ABSTRACT Aortic surgery induces severe ischemia and reperfusion. Ischemia/reperfusion (I/R) is a critical medical issue due to its high sensitivity tissue damage, inflammation, mucosal injury, and motility impairment. Studies have demonstrated that female sex hormones modulate the inflammatory response triggered by I/R. Progesterone (P4) had positive effects on intestines after trauma. We evaluated the effects of P4 on intestinal function and inflammation in a model of I/R by aortic occlusion. Methods Male Wistar rats were randomized to the following four groups: sham, surgically manipulated; IR, animals subjected to I/R; P4 pre, animals treated with P4 30 min before I/R and P4 post, treated immediately after flow reestablishment.

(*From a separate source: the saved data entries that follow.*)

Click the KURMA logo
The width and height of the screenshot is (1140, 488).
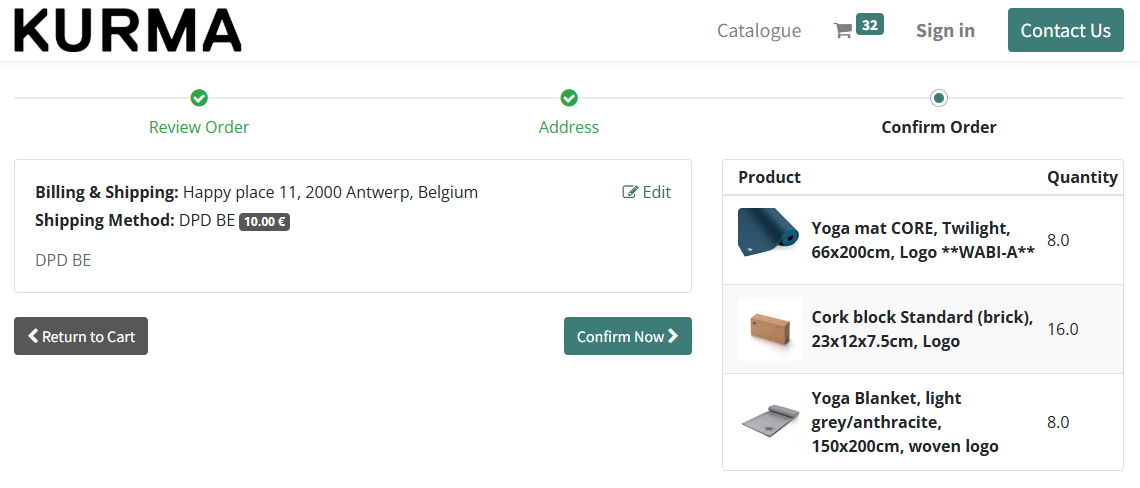[128, 31]
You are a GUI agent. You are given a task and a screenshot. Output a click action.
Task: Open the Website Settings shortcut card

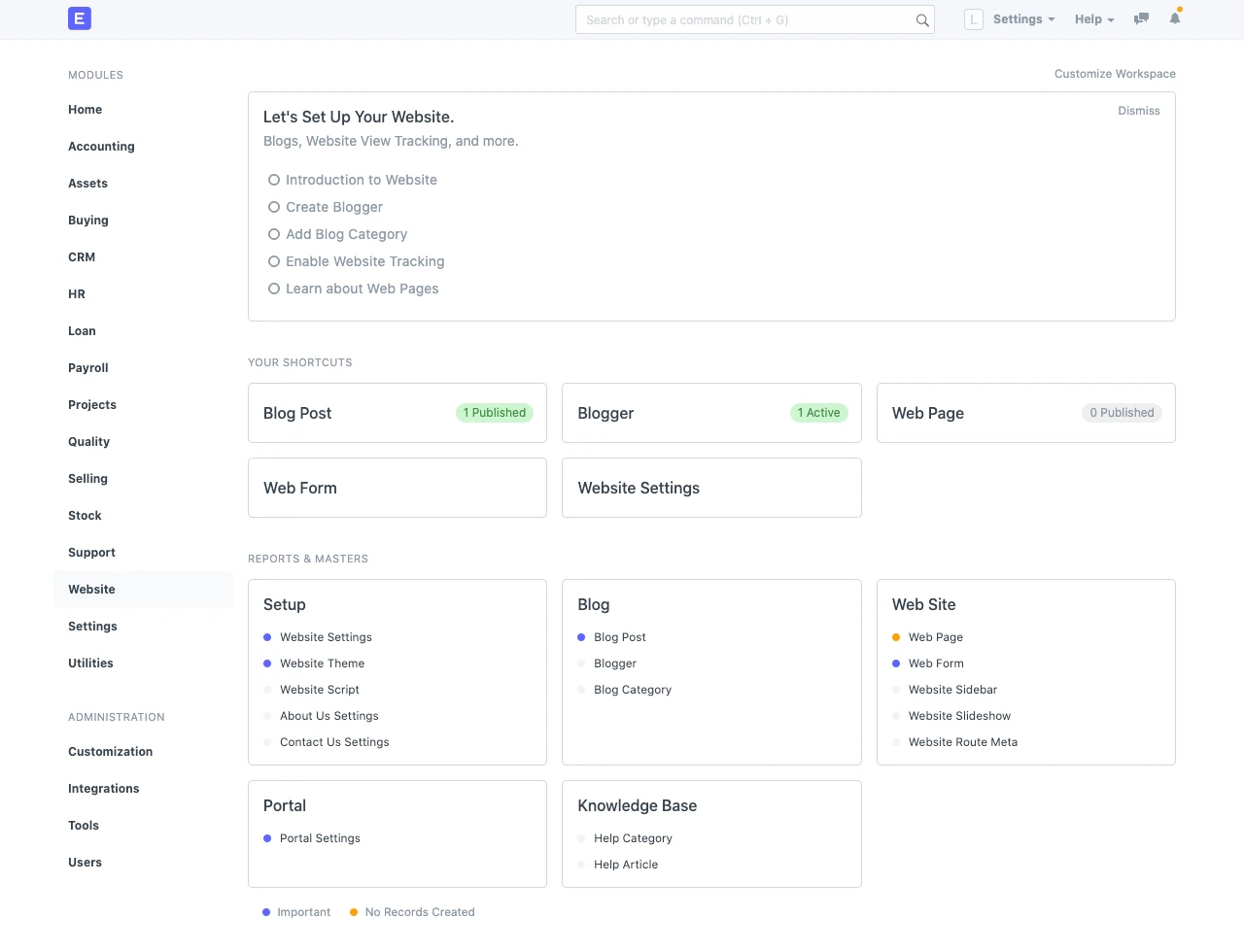pyautogui.click(x=710, y=488)
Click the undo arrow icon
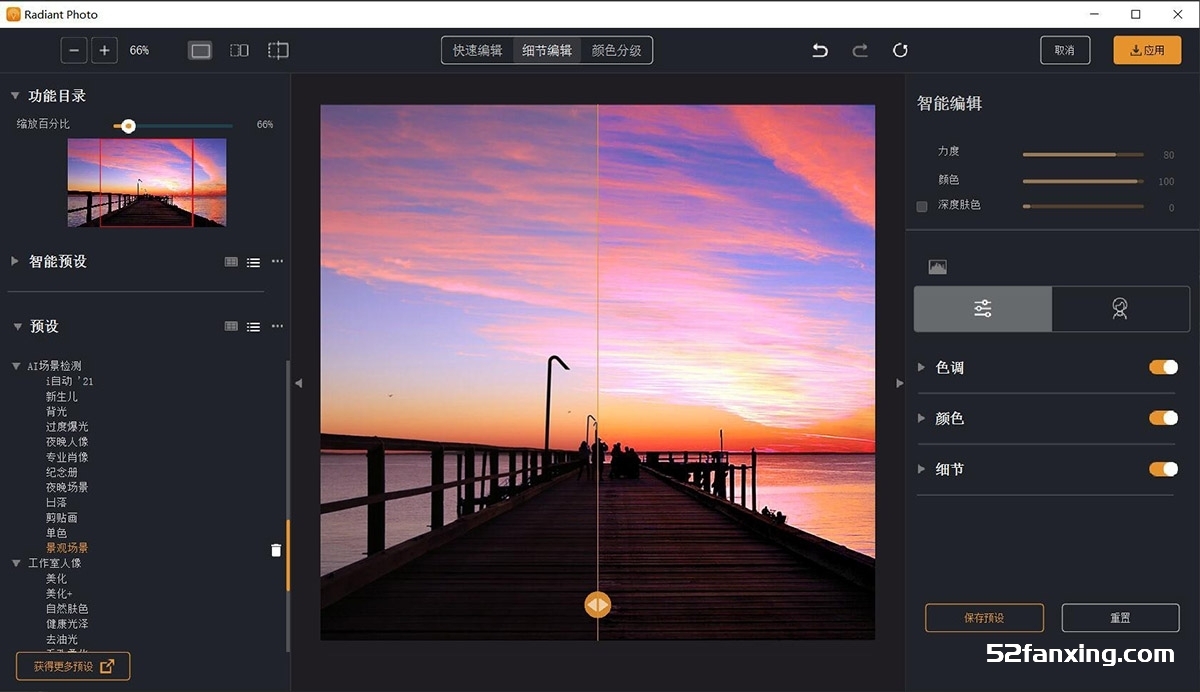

I/R was induced by catheter 2F insufflation in the descending aorta, occluded for 30 min, followed by reperfusion for 2 h. Intestinal function, inflammatory and apoptosis markers, and mesenteric microcirculation were analyzed. Results Aortic occlusion led to systemic changes and intestinal homeostasis disruption. The I/R decreased the gastrointestinal transit (sham 69%, IR 46%, P = 0.0014) and the progesterone reduced impact induced by I/R (IR 46%, P4 post 60%, P = 0.0461). The treatment prevented the increase of epithelial mucosal barrier permeability and edema formation triggered by I/R (sham 0.2770 ng/mL vs. I/R 5.455 ng/mL, P = 0.0048) and (P4 pre 2.027 ng/mL, P = 0.0393). It also reduced inflammatory cell infiltration to intestinal tissue (IR 0.5876 vs. P4 pre 0.1818, P = 0.0003 and P4 post 0.1393 stained area/tissue area, P < 0.0001), modulating the release of inflammatory mediators and apoptosis markers (IR 0.1806 vs. P4 pre 0.0468, P = 0.0452). Conclusion Progesterone treatment was effective in modulating the neutrophil response and other inflammatory markers, decreased apoptosis, and improved gastrointestinal function triggered by I/R.